# TUGAS 1
Menurut makalah tentang gadai dan sandak, sandak merupakan istilah dari bahasa apa?
# TUGAS 2
Tuliskan lanjutan makalah tentang gadai dan sandak, dimulai sesudah kalimat terakhirnya.

# TEKS YANG DIAMBIL
"""

Makalah Fiqih Muamalah Kontemporer (Rahn dan Ba'i Al-Wafa')


BAB II

PEMBAHASAN

A.    Pengertian gadai (Rahn) dan sandak (ba’I al-wafa’)



·         Gadai (rahn)

Menurut bahasa, gadai/ ar-rahn (الرهن) berarti al-stubut dan al-habs yaitu penetapan dan penahanan. Ada pula yang menjelaskan bahwa rahn (الرهن) adalah terkurung atau terjerat.

Menurut istilah syara’, yang dimaksut dengan rahn adalah:

1.    Akad yang objeknya menahan harga terhadap sesuatu hak yang mungkin    diperoleh bayaran dengan sempurna darinya.

2.    Menjadikan suatu benda berharga dalam pandangan syara’ sebagai jaminan hutang selama ada dua kemungkinan, untuk mengembalikan uang itu atau mengambil sebagian benda itu.

3.    Gadai adalah suatu barang yang dijadikan peneguhan atau penguat kepercayaan dalam hutang-piutang.

4.    Gadai ialah menjadikan suatu benda bernilai menurut pandangan syara’ sebagai tanggungan hutang, dengan adanya benda yang menjadi tanggungan itu seluruh atau sebagian hutang dapat diterima.



·      Sandak (ba’I al-wafa’)

Sandak adalah istilah yang ada didalam bahasa sasak, yang dalam bahasa arab dikenal dengan istilah Bai’al Wafa. Secara etimologi, al’ba’i berarti jual beli, dan al-wafa’ berarti pelunasan/penutupan utang. Ba’i al-wafa’ adalah salah satu bentuk akad (transaksi) yang muncul di Asia Tenggara (Bukhari dan Balkh) pada pertengahan abad ke-5 Hijrah dan merambat ke Timur Tengah.

Secara terminologi Kompilasi Hukum Ekonomi Syariah, Ba’i al wafa’ atau jual beli dengan hak membeli kembali dalah jual beli yang dilangsungkan dengan syarat bahwa barang dijual trsebut dapat dibeli kembali oleh penjual apabila tenggang waktu yang disepakati telah tiba.

Menurut Dr. Nasrun Haroen dan Mustafa Ahmad az-Zarqa yaitu tokoh fiqih dari Suriah, mendefenisikan bai’ al-wafa’ dengan “ jual beli yang dilangsungkan dua pihak yang dibarengi dengan syarat bahwa barang yang dijual tersebut dapat dibeli kembali oleh penjual apabila tenggang waktu yang ditentukan telah tiba.

"""

Cuplikan dari sebuah dataset:
"""

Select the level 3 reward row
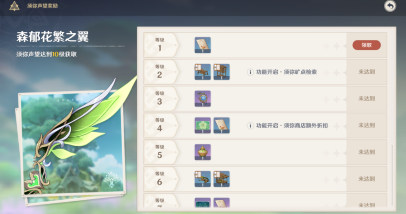 tap(265, 98)
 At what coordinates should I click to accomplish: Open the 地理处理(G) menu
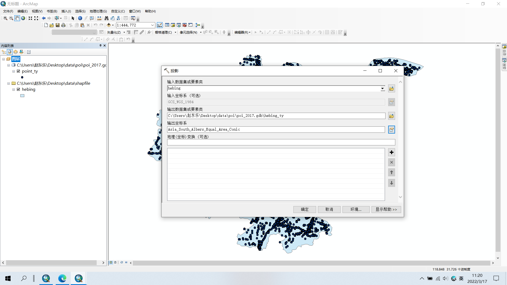pos(98,11)
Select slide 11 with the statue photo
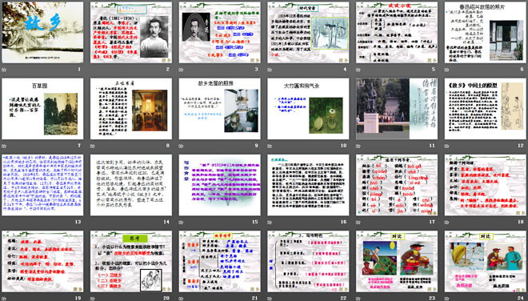The image size is (528, 301). (397, 109)
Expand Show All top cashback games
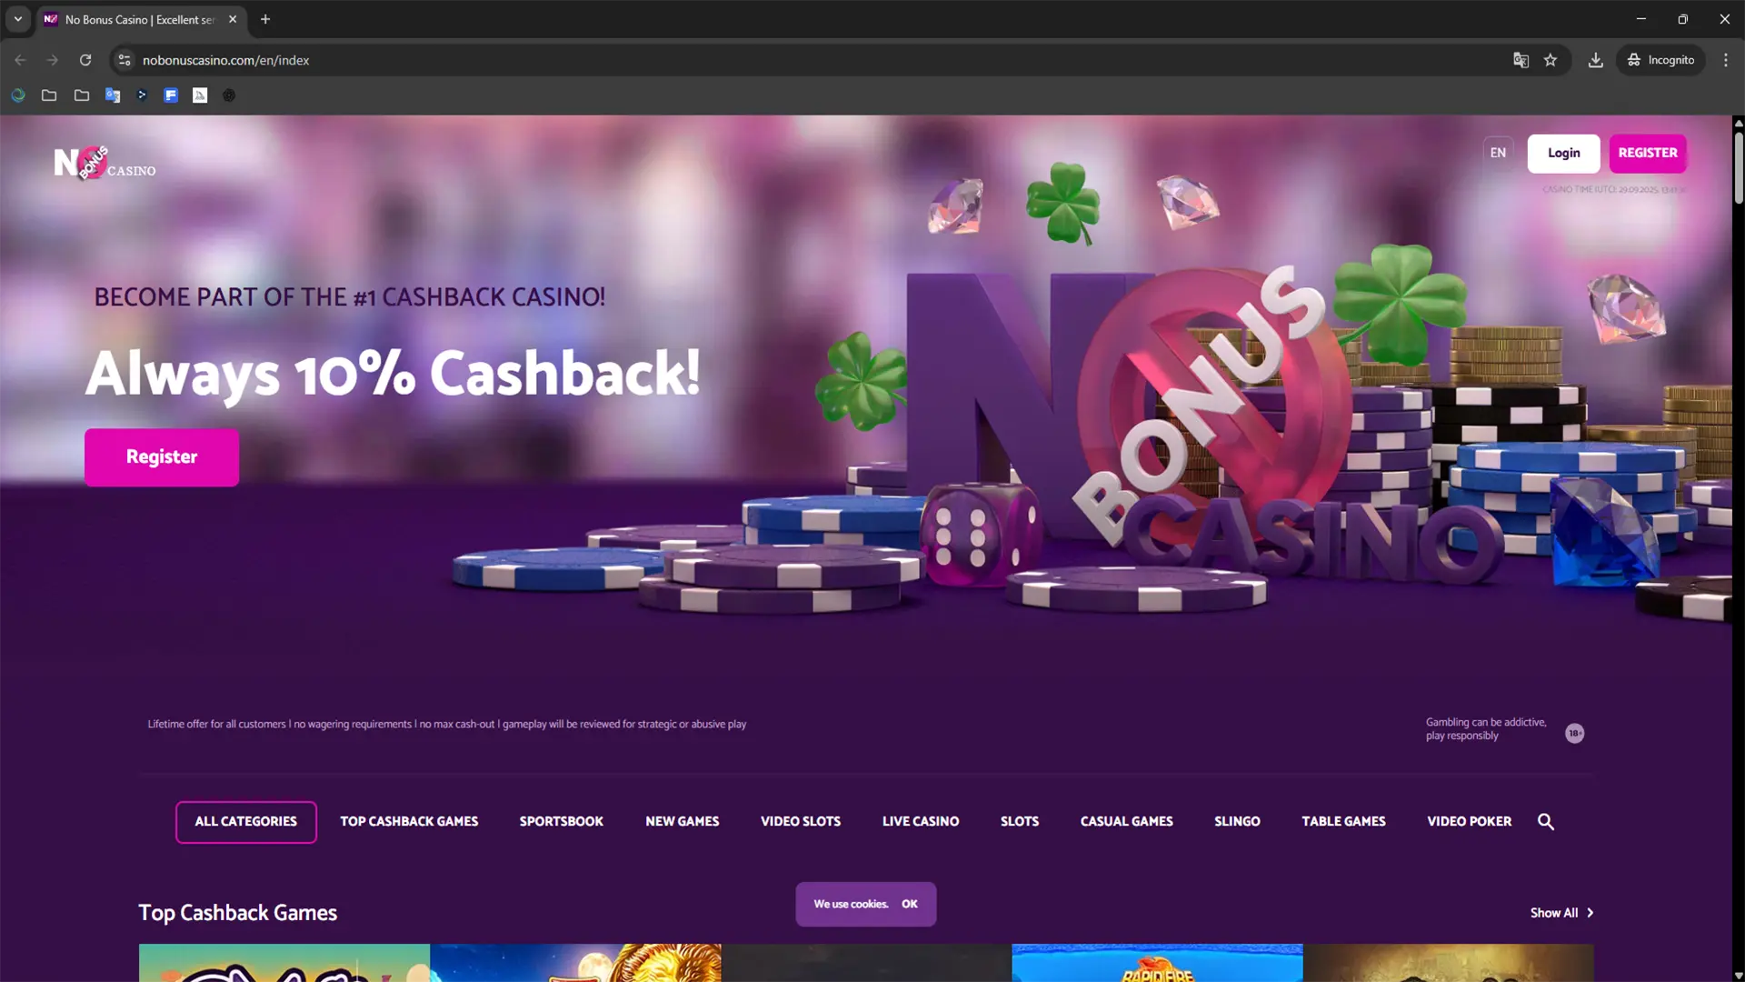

"""

# HASIL LATIHAN 1
Bahasa Sasak.

# HASIL LATIHAN 2
Bai’ al-wafa’ tidak sama dengan rahn (jaminan utang), karena rahn dalam islam hanya merupakan jaminan utang, sementara barang yang dijadikan jaminan tidak dapat dimanfa’atkan oleh pemberi utang. Apabila pemberi utang memanfa’atkan barang jaminan tersebut, maka hasil yang dimakannya atau dimanfa’atkannya itu termasuk dalam kategori riba. Hal ini sejalan pula dengan sebuah hadist Rasulullah SAW :”Setiap utang yang dibarengi dengan pemanfaatan (untuk pemberi utang ) adalah riba.” (HR.al-Bukhari)

B.     Rukun dan syarat sandak dan gadai

        Gadai atau pinjaman dengan jaminan suatu benda memiliki beberapa rukun, antara lain yaitu:

a)    Akad dan ijab Kabul

b)   Aqid, yaitu orang yang menggadaikan (rahin) dan yang menerima gadai (murtahin). Adapun syarat yang berakad adalah ahli tasyarruf, yaitu mampu membelanjakan harta dan dalam hal ini memahami persoalan-persoalan yang berkaitan dengan gadai. Menurut ulama Syafi’iyah ahliyah adalah orang yang telah sah untuk jual beli, yakni berakal dam mumyyis, tetapi tidak disyaratkan harus baligh.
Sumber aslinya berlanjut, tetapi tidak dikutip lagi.